**Records from a data collection:**
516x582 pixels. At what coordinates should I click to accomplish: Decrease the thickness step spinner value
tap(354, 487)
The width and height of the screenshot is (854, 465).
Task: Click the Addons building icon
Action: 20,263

**Directions for this task:** Repeat the data. Leave nothing out and change nothing.

**Response:**
516x582 pixels. At what coordinates should I click to accomplish: Decrease the thickness step spinner value
tap(354, 487)
The width and height of the screenshot is (854, 465).
Task: Click the Addons building icon
Action: 20,263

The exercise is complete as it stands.